Pareto's law
From An Agile IT
Pareto's Law (aka 80/20 Rule)
In the late 19th Century, Pareto established that 80% of the land in Italy was owned by 20% of the population. He later found this was the case in most countries.
The Pareto Principle or the 80:20 Rule has proven its validity in a number of other areas.
Some examples:
- Meetings: 80% of decisions come from 20% of meeting time.
- Time management: 80% of your results and progress will come from just 20% of the items on your daily To-Do list.
- Distractions: 80% of distractions come from the same 20% of people.
- Defects: Roughly 20% of the code typically causes 80% of defects.
- Sales: Roughly 20% of your customers produce 80% of your sales.
- Customer Complaints: Roughly 80% of customer complaints are about the same 20% of your projects, products or services.
- Marketing: Roughly 20% of your marketing will produce 80% of your results.
The 80/20 rule should make us all think more about separating the essential from the non-essential. Once established as the norm this approach becomes a standard reaction to solving problems.

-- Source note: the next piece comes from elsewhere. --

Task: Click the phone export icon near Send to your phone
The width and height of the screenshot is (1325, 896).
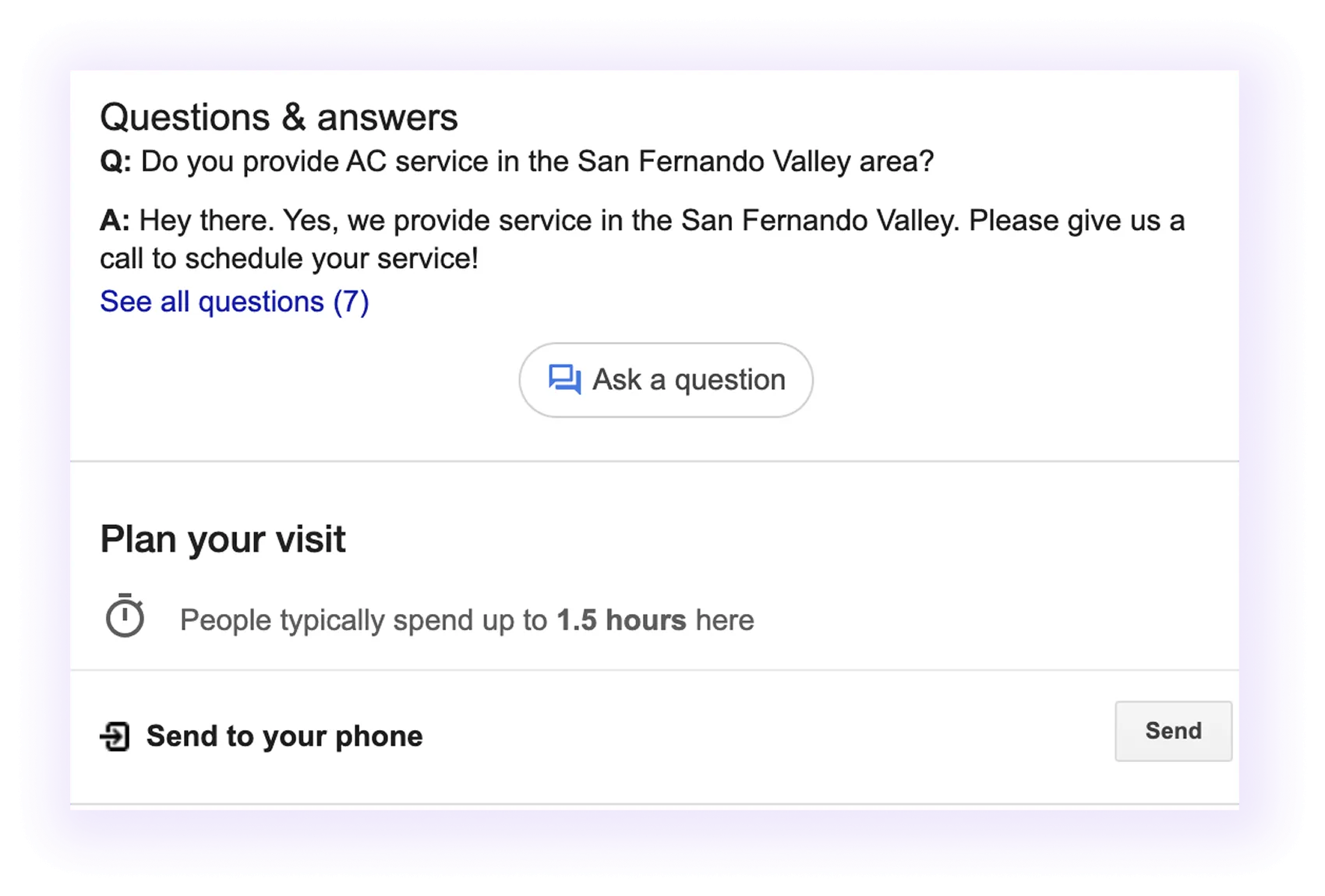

Frequently when confronted with solving a major problem, people seem overwhelmed with the complexity of the issue, the number of variables involved in the problem. Often they are unable to take any meaningful action. Without using "Pareto Thinking" the task of making improvement in any process or solving any significant problem is extremely difficult and at the very least usually appears to require much more time and work than one can afford.
One caution is that beyond a certain threshold, the cost of improving further becomes very high.